Говорят, ему много лет, этому старику Ибрагиму Мамедову. Не то семьдесят, не то восемьдесят. Но он, наверно, вовсе не ощущает, что у него такая долгая жизнь. Сидит себе и думает, что жизнь слишком коротка и что все эти восемьдесят лет промчались в одно мгновение. А так оно, наверное, и есть. И моя, наверное, вот так пробежит. Пробежит, промчится, оглянуться не успеешь».
Впервые за все его восемнадцать лет к Грише Яранцеву пришла такая пугающая мысль. Впервые.
Несмотря на полдневный зной, вдруг стало зябко. Словно уже приблизились к нему вплотную, остужая кровь, грядущая старость и неподвижность. И Грише Яранцеву, который чуть ли не с младенческих лет всегда мечтал лишь об одном: скорее стать взрослым, сейчас страстно захотелось не расти больше, не взрослеть больше, а, наоборот, снова стать беззаботным, безответственным мальчишкой. И не на время, нет, не на время стать мальчишкой, а навсегда.
Это было мгновенное желание. Это была быстрая мысль. Она пронзила душу и тут же исчезла, оставив на ней горький след. Неизгладимый след. Первую зарубку ускользающего времени. И еще осталась жалость к неподвижно сидящему на камне старику. Ко всем старым людям. Ко всем — даже самым далеким, потому что нет стариков среди Гришиных близких. Разве только мать. Но нет, нет, как это можно назвать ее старой — она ведь только-только начинает стареть.

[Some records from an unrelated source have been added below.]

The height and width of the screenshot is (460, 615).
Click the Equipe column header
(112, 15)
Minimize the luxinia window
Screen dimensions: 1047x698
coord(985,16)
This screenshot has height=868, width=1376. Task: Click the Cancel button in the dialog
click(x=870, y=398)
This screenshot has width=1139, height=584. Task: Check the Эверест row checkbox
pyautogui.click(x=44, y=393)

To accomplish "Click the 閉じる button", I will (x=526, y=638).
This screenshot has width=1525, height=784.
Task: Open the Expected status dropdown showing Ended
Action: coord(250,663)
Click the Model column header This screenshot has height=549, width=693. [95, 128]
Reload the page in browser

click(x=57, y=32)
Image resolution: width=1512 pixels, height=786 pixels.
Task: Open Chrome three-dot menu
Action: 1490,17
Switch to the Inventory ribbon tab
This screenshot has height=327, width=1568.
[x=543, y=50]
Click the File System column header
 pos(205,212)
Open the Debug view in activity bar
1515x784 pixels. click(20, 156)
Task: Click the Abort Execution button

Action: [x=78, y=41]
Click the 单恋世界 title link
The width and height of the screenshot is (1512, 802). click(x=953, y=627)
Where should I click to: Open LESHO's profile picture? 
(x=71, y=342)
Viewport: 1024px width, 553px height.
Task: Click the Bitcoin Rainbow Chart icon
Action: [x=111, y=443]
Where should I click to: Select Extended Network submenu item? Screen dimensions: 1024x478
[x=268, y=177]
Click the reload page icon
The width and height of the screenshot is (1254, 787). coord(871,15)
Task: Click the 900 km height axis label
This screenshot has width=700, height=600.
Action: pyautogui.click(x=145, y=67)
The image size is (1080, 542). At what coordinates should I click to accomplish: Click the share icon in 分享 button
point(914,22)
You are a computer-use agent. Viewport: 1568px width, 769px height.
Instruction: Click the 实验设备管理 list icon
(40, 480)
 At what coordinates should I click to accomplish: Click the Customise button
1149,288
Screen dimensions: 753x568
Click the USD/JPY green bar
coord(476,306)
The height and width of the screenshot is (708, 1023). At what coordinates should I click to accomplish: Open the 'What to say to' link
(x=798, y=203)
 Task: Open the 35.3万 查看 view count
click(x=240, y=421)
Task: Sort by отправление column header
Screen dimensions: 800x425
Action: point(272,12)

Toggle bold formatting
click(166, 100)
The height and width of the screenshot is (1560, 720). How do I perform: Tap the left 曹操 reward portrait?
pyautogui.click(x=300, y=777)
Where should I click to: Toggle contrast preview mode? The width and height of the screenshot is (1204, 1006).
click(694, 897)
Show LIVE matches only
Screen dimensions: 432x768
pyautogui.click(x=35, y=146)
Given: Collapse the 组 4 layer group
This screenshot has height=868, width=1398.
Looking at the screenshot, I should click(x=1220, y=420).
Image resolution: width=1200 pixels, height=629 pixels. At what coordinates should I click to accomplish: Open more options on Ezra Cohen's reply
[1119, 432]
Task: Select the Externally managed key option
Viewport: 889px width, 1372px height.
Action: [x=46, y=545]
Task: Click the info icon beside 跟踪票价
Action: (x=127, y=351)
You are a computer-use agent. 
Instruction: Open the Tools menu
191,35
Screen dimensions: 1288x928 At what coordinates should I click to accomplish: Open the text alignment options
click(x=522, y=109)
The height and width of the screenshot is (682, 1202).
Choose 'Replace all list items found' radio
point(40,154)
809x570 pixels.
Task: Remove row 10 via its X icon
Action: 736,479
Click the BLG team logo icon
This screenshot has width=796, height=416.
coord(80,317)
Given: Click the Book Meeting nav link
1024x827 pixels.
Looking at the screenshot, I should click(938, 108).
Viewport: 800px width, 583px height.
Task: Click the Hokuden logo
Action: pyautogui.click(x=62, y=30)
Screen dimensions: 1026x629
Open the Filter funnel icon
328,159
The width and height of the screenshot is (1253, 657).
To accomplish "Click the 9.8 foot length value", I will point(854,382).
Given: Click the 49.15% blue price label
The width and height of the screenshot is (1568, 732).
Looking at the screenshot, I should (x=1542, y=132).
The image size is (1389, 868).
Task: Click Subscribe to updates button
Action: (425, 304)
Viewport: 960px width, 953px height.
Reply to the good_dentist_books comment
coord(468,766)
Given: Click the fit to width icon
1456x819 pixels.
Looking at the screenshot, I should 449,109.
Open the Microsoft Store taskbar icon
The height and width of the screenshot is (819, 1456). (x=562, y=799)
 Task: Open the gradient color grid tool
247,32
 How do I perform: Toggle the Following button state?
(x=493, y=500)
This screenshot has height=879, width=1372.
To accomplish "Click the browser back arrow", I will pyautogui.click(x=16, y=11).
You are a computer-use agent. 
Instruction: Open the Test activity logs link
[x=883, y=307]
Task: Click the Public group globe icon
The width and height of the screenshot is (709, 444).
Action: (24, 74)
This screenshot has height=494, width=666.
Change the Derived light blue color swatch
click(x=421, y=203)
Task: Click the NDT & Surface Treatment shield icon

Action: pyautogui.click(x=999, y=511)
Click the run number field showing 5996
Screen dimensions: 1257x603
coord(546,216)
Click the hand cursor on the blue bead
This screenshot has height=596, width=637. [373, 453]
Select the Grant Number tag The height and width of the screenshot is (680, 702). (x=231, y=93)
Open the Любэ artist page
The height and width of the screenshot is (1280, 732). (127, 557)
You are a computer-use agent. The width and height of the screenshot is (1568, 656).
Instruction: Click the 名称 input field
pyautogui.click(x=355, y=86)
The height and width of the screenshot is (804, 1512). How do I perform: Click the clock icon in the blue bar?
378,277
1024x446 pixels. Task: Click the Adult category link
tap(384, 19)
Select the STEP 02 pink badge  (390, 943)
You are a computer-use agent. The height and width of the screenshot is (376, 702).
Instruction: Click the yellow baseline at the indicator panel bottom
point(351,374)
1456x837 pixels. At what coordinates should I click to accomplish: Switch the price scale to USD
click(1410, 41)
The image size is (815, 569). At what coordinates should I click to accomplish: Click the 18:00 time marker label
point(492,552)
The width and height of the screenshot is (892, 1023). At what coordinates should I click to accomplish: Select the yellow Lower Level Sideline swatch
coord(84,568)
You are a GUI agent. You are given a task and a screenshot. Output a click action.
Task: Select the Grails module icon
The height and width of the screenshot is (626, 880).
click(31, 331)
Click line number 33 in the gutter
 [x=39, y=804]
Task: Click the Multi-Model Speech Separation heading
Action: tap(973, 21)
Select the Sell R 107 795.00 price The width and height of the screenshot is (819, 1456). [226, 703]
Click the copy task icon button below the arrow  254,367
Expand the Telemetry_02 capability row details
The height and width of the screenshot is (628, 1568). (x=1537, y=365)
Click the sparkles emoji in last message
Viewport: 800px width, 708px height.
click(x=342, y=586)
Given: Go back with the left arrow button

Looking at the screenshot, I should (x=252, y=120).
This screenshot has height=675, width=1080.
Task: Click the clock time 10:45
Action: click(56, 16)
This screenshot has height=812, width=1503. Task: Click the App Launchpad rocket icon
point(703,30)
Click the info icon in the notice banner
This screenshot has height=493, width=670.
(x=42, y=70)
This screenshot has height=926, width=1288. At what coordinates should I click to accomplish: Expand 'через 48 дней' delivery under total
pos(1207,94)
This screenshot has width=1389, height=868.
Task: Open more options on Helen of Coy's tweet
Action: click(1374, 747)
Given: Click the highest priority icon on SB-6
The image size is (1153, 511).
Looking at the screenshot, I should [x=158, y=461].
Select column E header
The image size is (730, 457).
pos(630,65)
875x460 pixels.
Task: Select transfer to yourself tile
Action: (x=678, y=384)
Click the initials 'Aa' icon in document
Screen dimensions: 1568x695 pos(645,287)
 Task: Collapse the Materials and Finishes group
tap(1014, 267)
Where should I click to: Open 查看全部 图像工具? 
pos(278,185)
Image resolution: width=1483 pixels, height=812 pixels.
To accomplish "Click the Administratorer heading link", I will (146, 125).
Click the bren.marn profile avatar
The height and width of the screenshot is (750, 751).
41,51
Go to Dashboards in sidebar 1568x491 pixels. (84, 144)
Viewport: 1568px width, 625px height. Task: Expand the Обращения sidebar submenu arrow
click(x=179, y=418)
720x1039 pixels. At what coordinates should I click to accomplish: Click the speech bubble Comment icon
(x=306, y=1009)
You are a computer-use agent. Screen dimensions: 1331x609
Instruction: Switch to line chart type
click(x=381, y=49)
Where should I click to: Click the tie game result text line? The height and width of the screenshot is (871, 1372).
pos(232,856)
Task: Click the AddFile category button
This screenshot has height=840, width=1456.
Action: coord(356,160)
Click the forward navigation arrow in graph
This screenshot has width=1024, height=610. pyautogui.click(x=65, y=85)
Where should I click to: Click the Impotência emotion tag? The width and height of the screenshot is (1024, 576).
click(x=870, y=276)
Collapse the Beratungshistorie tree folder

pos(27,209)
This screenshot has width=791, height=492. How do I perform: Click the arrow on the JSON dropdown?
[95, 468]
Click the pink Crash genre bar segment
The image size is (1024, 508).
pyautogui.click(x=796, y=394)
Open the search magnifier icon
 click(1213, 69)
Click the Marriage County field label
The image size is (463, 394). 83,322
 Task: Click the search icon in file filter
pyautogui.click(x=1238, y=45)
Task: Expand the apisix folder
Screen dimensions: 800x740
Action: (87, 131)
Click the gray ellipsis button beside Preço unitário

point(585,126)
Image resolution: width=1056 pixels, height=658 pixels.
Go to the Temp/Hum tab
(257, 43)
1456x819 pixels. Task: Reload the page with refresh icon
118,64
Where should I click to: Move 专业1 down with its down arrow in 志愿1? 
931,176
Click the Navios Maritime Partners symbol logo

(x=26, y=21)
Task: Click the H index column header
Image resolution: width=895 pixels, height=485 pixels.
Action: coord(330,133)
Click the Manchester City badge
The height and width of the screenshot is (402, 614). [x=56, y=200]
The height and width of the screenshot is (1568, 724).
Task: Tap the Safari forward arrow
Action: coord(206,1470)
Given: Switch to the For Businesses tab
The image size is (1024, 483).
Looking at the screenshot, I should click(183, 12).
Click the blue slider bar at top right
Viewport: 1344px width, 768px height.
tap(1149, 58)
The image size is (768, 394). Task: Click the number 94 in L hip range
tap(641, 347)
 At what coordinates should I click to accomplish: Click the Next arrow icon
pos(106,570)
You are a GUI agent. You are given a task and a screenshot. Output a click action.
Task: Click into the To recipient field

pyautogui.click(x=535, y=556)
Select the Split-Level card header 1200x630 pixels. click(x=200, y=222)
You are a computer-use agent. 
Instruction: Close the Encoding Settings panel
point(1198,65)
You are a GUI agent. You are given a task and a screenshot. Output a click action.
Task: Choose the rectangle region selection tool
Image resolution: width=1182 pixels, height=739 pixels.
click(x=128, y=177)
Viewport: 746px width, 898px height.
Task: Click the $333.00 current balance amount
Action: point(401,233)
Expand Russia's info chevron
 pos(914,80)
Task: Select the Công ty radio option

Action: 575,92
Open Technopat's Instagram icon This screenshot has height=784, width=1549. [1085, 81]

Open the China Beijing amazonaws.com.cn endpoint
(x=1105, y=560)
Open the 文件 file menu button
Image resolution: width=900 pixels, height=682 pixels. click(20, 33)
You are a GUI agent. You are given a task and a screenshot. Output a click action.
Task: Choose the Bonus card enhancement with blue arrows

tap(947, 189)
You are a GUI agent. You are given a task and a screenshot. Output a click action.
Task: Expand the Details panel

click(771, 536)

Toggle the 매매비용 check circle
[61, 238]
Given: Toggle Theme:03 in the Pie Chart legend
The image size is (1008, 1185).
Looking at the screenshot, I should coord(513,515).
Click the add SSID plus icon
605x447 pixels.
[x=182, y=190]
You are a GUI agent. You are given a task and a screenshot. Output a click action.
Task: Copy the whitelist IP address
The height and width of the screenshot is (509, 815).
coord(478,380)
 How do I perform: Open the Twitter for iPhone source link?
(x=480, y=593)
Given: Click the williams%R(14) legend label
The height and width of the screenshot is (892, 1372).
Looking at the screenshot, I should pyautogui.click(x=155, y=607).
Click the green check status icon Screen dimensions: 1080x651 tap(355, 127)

Прежде Гриша не думал об этом и, кажется, даже не замечал морщинок на лице матери. А сейчас ее лицо вспомнилось Грише таким, каким он его никогда еще не видел — со всеми малыми и большими морщинками на поблекшей уже коже. Значит, все-таки увидели их глаза сына, значит, запечатлели. Теперь Гриша мог даже сказать, когда он увидел лицо матери вот таким, увядшим, постаревшим. Ну да, это было в день его отъезда в армию, и он все твердил ей раздраженно и требовательно: «Ну, мама, я тебя очень прошу — никаких слез». И мать уважила его просьбу — она при нем не плакала. Но сейчас он вспомнил ее уставшие, озабоченные глаза и пожалел об этих своих словах, и еще больше о том, как они были сказаны. «Эх, да разве так должен был я разговаривать с ней на прощание?!»
Да разве только этим он ее тогда, в предотъездные дни, огорчил? Был еще нехороший, огорчительный для матери разговор о часах. Нет, не о тех, стильных, золоченных, что у него на левой руке, а о тех, старомодных, темноватого серебра.
Часы эти Гриша помнил чуть ли не с младенческих лет, он знал, что они принадлежали прежде отважному человеку, герою гражданской и Отечественной войн — мать не раз рассказывала Грише о Чугунове... И о том, при каких обстоятельствах оказались у матери эти часы, Гриша тоже знал. Правда, в общих чертах знал — мать не очень любит рассказывать о своей подпольной работе, и Грише понятно, почему не любит — из скромности, конечно. Известно было Грише и то, как мать бережет чугуновские часы — однажды в детстве, когда Гриша вздумал поковыряться в них, мать основательно отшлепала его, приговаривая: «Это тебе не игрушка, понял, не игрушка». Тогда Гриша ничего, конечно, не понял и потому обиделся на мать, а сейчас он, само собой разумеется, отлично понимает, почему мать так трясется над этими часами — пожилые люди очень дорожат всем, что связано с их ушедшей молодостью... Но почему матери понадобилось, чтобы он взял чугуновские часы с собой в армию — этого Гриша решительно не может понять. Ну, для чего они ему? Для чего? Тем более что у него есть свои замечательные часы — подарок от сестер в день его совершеннолетия.